• **EXTRACT**
[START]

# Heading to Austria Advice Help Required - Please!



## stewartwebr (May 27, 2005)

Hello,

I have read through all the posts in the section related to touring in Austria. I'm not sure if they have made me even more aprehensive LOL!

Anyway, my Grandmother was born in Austria and I want to go back next month to visit her old house. I intend to go in the Motorhome which is above 3.5 tonnes. So I know I need to get a GO Box.

I used the toll calculator on the website and calculated that joining the motorway at Saltzberg and driving to Villach in my motorhome (tag Axle) will cost in the region of 53 Euros using the least efficient class of vehicle. This is my issue, I have no way of proving the efficiency of the vehicle as my V5 has nothing recorded on it and given the cost and only a 10% saving. Is it acceptable to tell them you have no idea what the emmission class of your vehicle is and go for the highest rate?

Can anyone else give me any advise or help with regard to touring in Austria please. I will have the Smart Car with me so will only be using the motorhome to get to the site.

Thanks in advance

Stewart


----------



## SteveandSue (Aug 25, 2008)

Hi - our first trip to Austria - we thought our van was over 3.5 tons - didn't want to buy a go box - so we bought a detailed road map and just avoided all the toll roads - I have to say it was far easier than we anticipated- we had no problems whatsoever avoiding the tolls
Hope this helps?

[END]

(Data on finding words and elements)
[START]

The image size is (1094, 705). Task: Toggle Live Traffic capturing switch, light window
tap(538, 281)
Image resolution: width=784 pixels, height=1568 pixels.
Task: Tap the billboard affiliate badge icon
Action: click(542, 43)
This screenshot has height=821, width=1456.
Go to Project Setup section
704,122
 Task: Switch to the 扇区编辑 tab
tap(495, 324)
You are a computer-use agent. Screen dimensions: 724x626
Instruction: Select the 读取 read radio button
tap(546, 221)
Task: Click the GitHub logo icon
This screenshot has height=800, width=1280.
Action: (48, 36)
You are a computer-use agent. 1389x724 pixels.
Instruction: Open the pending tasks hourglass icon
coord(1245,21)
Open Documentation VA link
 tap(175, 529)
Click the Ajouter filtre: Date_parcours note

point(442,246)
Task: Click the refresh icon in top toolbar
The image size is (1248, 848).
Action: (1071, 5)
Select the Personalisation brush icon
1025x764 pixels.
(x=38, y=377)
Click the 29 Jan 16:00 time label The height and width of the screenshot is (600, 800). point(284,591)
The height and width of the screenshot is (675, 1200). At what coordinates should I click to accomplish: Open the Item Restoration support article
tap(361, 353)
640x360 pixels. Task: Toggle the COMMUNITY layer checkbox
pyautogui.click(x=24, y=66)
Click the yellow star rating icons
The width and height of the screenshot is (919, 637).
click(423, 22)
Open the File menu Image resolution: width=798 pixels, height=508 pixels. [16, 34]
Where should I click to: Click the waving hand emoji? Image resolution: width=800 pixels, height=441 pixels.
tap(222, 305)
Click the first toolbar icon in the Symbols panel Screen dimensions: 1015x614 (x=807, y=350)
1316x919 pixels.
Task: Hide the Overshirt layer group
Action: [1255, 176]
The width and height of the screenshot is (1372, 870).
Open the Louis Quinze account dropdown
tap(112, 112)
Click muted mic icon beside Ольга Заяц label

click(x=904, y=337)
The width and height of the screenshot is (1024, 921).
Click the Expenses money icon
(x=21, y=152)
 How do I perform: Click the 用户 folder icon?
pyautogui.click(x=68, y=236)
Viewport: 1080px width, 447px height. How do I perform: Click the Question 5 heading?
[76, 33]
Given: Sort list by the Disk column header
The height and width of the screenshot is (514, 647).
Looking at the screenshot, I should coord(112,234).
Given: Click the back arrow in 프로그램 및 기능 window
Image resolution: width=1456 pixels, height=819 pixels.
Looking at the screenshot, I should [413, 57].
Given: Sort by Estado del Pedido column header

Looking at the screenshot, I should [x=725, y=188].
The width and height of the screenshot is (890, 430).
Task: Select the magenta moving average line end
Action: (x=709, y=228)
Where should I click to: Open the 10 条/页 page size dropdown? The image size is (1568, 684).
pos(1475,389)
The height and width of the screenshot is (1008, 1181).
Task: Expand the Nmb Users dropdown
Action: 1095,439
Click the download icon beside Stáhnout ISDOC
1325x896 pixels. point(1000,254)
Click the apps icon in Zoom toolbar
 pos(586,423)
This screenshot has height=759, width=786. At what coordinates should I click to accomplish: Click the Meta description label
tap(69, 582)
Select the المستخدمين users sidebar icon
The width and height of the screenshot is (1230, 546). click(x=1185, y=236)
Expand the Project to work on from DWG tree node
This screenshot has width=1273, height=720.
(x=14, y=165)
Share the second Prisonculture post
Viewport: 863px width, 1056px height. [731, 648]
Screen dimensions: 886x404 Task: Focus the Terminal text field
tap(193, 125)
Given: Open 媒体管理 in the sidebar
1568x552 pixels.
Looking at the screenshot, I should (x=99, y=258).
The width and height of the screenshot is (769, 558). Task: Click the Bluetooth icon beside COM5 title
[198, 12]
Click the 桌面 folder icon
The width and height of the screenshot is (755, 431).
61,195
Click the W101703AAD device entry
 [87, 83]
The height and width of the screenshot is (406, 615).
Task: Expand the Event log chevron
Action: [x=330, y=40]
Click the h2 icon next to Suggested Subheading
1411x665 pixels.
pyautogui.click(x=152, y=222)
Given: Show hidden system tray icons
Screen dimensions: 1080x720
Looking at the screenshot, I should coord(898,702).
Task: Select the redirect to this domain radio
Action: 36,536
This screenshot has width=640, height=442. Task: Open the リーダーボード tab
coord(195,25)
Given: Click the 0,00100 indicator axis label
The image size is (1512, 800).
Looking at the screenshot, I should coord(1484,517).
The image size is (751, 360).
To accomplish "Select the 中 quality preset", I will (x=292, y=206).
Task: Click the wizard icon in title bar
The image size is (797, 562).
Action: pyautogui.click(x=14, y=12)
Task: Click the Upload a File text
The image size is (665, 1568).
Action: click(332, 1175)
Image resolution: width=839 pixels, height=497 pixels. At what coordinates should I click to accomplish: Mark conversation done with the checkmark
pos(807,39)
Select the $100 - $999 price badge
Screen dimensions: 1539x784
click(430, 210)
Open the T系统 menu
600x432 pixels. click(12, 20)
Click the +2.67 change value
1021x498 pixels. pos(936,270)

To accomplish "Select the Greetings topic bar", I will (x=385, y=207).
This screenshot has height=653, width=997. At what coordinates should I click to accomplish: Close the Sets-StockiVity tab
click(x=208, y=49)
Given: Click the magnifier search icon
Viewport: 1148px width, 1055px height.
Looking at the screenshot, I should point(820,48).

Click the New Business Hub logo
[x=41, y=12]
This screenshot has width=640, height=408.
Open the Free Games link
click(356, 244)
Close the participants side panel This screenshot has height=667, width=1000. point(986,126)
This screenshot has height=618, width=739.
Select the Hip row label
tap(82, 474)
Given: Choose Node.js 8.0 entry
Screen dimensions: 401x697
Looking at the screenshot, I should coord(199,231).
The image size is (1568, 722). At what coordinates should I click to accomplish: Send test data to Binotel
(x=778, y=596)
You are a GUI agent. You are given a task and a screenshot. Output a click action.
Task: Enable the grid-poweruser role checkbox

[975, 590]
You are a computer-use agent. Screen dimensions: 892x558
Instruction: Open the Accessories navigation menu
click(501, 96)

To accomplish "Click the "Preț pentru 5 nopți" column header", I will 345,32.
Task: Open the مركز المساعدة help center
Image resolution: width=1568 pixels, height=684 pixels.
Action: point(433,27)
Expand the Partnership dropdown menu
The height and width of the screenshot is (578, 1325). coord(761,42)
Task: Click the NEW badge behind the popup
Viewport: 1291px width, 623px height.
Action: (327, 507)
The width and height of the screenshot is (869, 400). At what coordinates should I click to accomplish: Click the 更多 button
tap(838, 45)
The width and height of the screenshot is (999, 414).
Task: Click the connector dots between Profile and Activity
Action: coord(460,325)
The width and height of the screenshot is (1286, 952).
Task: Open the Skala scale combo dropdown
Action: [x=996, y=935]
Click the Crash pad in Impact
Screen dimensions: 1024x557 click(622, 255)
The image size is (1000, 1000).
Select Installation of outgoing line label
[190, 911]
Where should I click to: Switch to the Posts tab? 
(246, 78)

[END]

• **DIRECTIONS**
a) Answer these questions about the Austria touring thread:
(i) Why does Stewart want to travel to Austria next month?
(ii) Roughly how much did Stewart calculate the motorway toll to Villach would cost in the least efficient vehicle class?
(iii) How did SteveandSue avoid the tolls on their first trip to Austria?
b) In the Austria touring thread, begin at the words "## stewartwebr (May" and stop after "get a GO Box.", then write that passage again with "Grandfather" substituted for "Grandmother".

• **SOLUTION SET**
a)
(i) To visit his Grandmother's old house, since she was born in Austria.
(ii) About 53 Euros.
(iii) They bought a detailed road map and avoided all the toll roads.

b)
## stewartwebr (May 27, 2005)

Hello,

I have read through all the posts in the section related to touring in Austria. I'm not sure if they have made me even more aprehensive LOL!

Anyway, my Grandfather was born in Austria and I want to go back next month to visit her old house. I intend to go in the Motorhome which is above 3.5 tonnes. So I know I need to get a GO Box.